Learning chess — at the age of four
English language lessons and lunch dishes of your choice... What other reasons inspire parents to choose private kindergartens?
Every parent dreams of their child attending a good kindergarten. In recent years, the Ministry of Education has been supporting the creation of new private pre-school institutions, as well as state run. We visit Minsk’s pre-school Daddy Fox to find out how private kindergartens differ from their state run counterparts, as well as learning of potential challenges.
Interestingly, the name comes from Antoine de Saint-Exupery’s Little Prince, where the Fox tells the hero that we are responsible for those whom we tame and that only the heart can see to the core of things. It’s also rare in mixing children of different ages.
Miracle of childhood
The founder and director of Daddy Fox, Anna Moiseeva, has four children of her own. She’s happy to chat about her kindergarten, for which she rents part of a Frunzensky District nursery. It sports a large room filled with various game zones and there is an abundance of toys. Indoor plants are found in the cosy corner, with its colourful furniture and soft music. There’s a feeling of a true home environment. Next door to the games room is a sleeping area and an educational room whose walls are covered in posters of numbers. There are even English words stuck to the furniture. Every detail seems to inspire learning from the youngest age.

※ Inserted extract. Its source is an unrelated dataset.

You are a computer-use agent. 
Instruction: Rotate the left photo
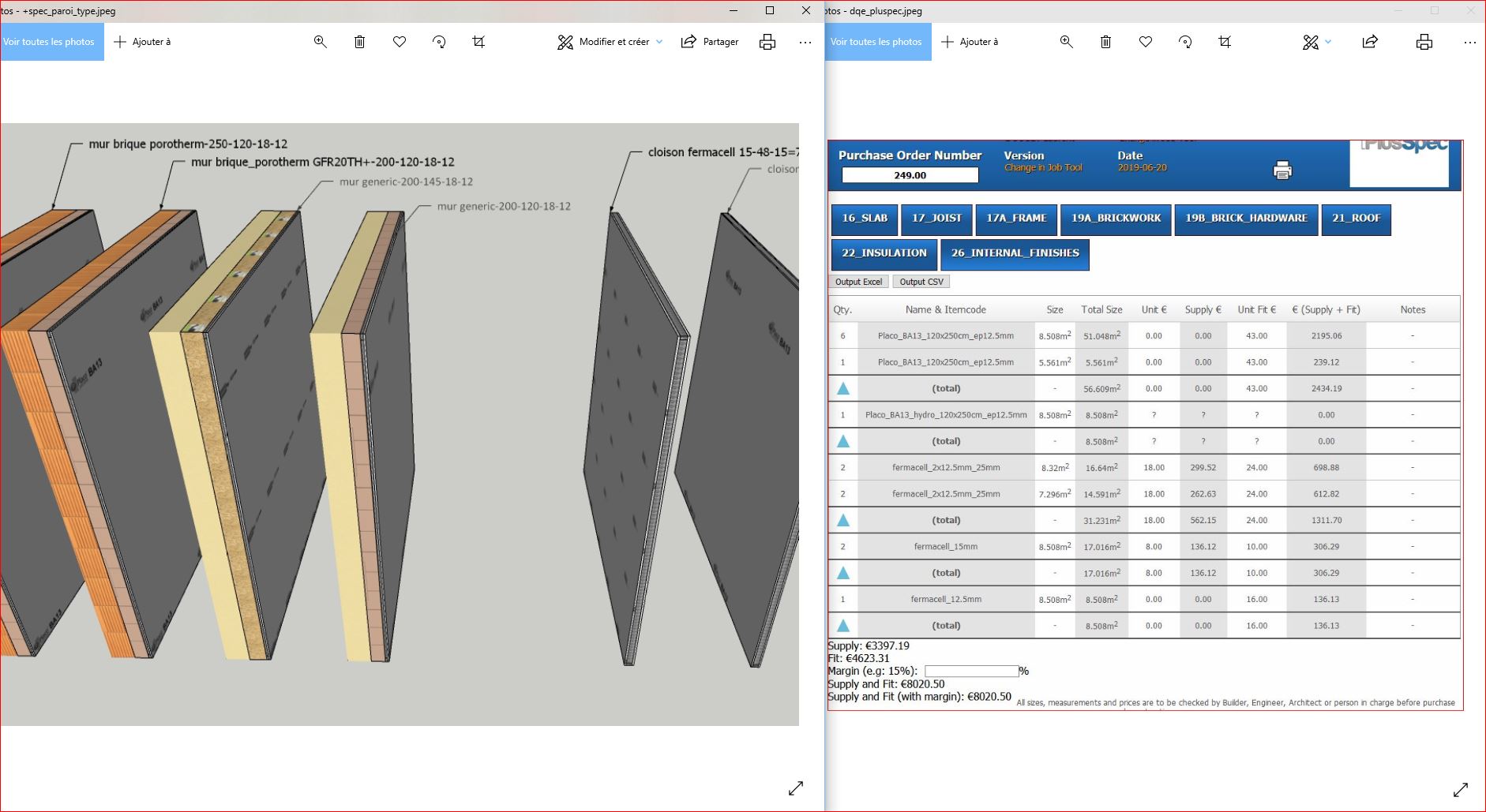point(439,42)
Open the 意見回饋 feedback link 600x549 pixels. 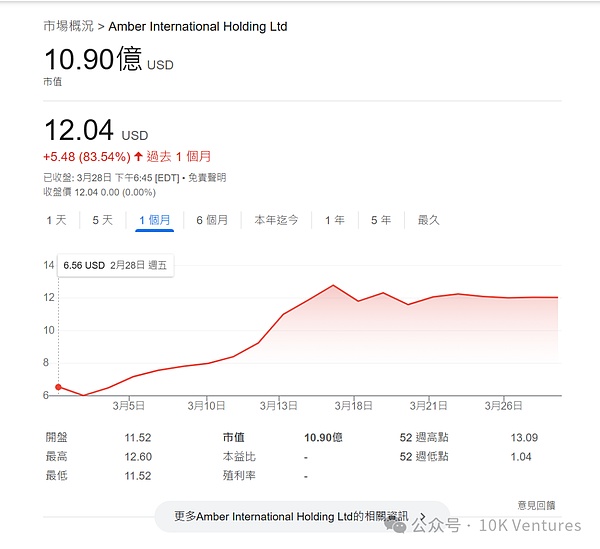pos(536,505)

Ms. Moiseeva asserts that this isn’t the main aim of her kindergarten though. She explains, “Ideally, children should stay with their mother until they’re about seven, since an ‘umbilical cord’ connects them until that time. However, if parents need to send their child to kindergarten, I think it’s best to preserve the wonder of childhood. A good kindergarten should employ teachers who love children. You don’t need expensive furniture and toys, although we have the chance to offer the best of the best here. We have caring and talented teachers and quickly say goodbye to any who are lukewarm about their duties.”
Interestingly, specialists in various areas work in the kindergarten, including a psychologist, a foreign language teacher and a musical director. There are too many different lessons to enumerate, with children always learning through play. Ms. Moiseeva notes, “Teaching in our kindergarten is based on the Praleska pre-school education programme. However, we also use our own experience and techniques. Do children need to study English? I’d never force any of them but modern children tend to be interested in everything, especially when it’s presented as a game. They all read well as a result, including in English.”

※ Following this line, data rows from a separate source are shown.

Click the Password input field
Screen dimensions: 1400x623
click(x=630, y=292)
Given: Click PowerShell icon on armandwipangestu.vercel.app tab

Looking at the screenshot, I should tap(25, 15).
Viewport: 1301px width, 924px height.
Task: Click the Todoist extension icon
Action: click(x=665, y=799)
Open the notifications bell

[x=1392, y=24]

There are no more than 15 children per group, so teachers can apply an individual approach.
What problems arise in establishing a private kindergarten?
“There was no resistance from officials. On the contrary, we actively co-operate,” says the director. “However, at the initial stage, you do need to invest a lot in this business: buying furniture, clothes and toys, paying rent and staff salaries.

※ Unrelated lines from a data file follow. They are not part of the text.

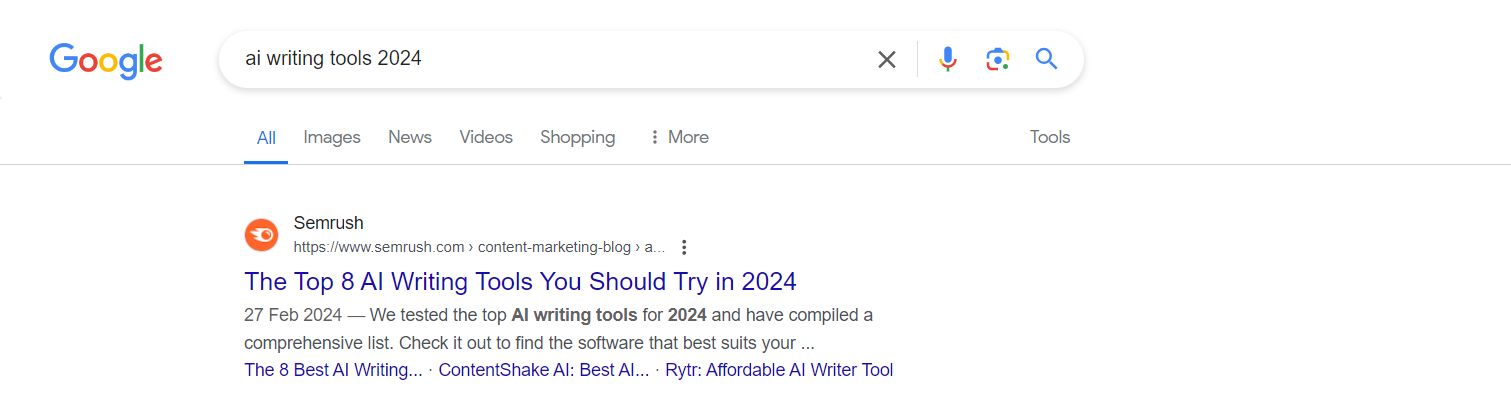
Task: Clear the search query with X
Action: click(886, 60)
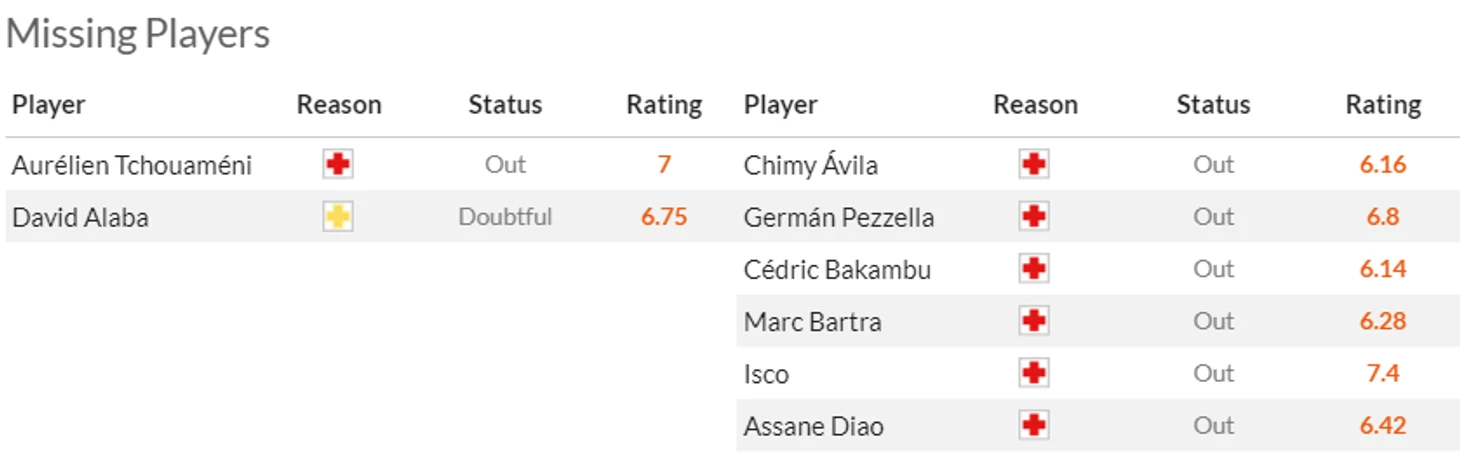Click the left table Rating header
The width and height of the screenshot is (1460, 461).
[x=664, y=105]
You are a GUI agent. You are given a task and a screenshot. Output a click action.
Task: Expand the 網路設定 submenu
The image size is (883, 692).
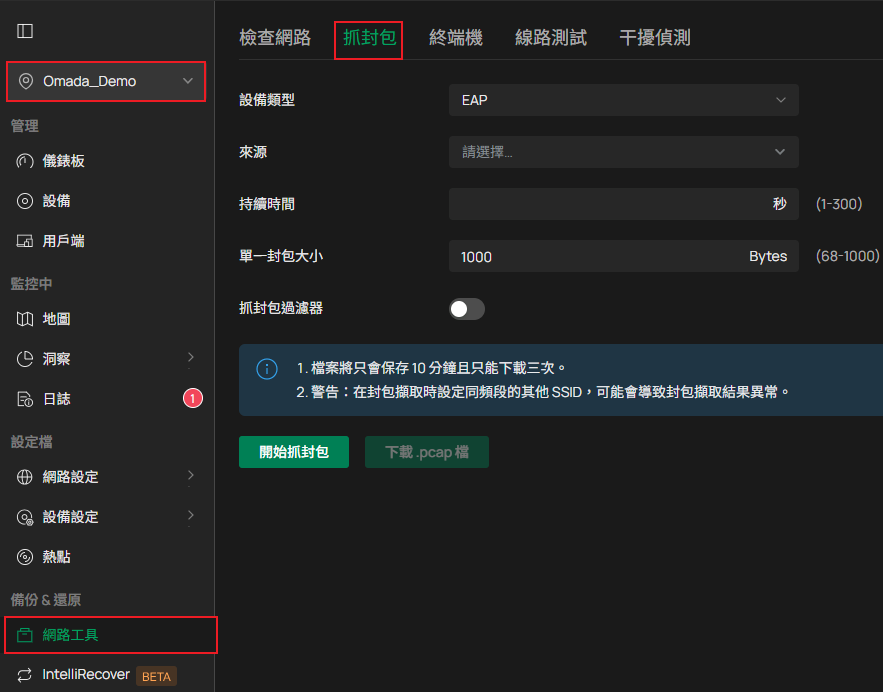tap(190, 477)
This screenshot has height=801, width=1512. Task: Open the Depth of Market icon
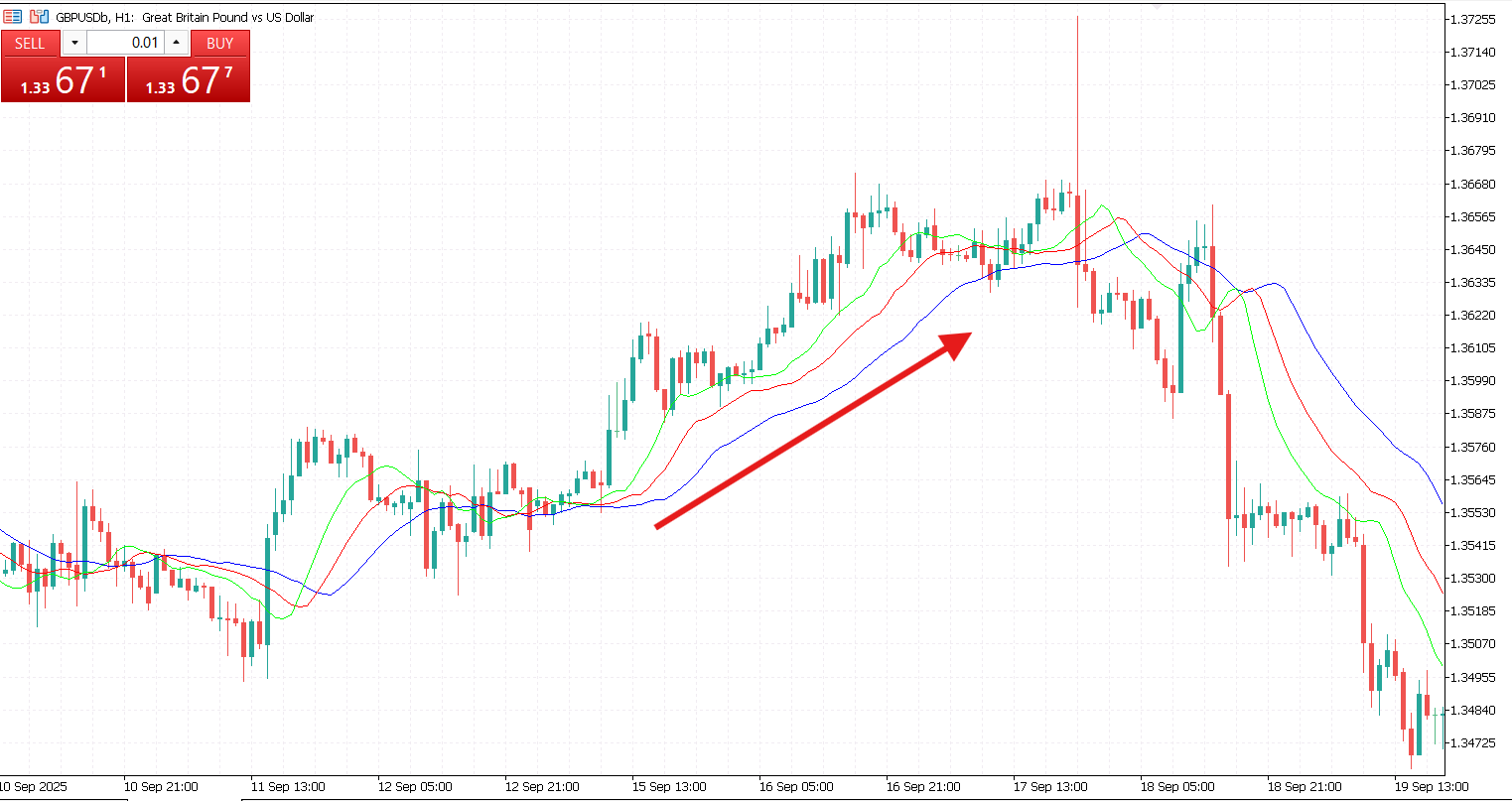click(40, 17)
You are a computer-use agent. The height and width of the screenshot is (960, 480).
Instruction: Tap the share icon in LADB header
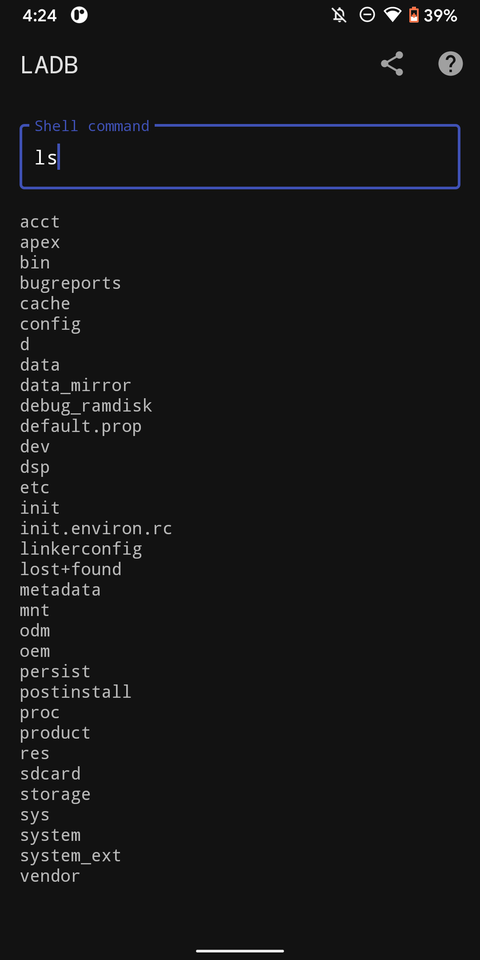coord(392,64)
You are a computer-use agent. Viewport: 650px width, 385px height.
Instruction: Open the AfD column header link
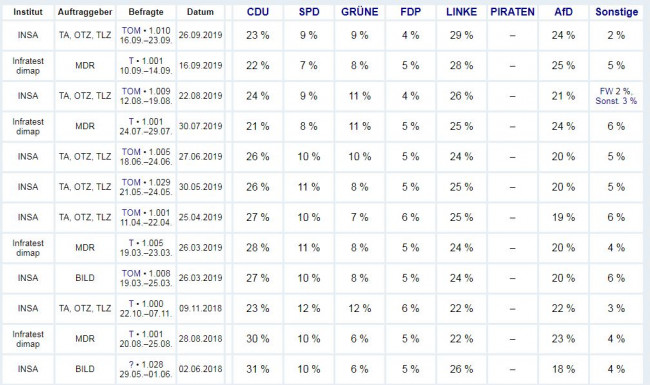563,12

In the first five years, it was very difficult, but it became easier with time. We’re seeing demand for the services of a private kindergarten, as people have more disposable income and can afford to choose.”
I notice that children’s menus are individualised also, to suit their preferences, and that there are always several kinds of fruit to choose from. On the day we arrive, the menu includes fish soup, meat chops, mashed potatoes, salad with Chinese cabbage, bread and juice for lunch, followed by meat pilaf, tea and homemade buns later in the afternoon. In summer, fewer children attend but those who stay have the chance to take trips into the countryside.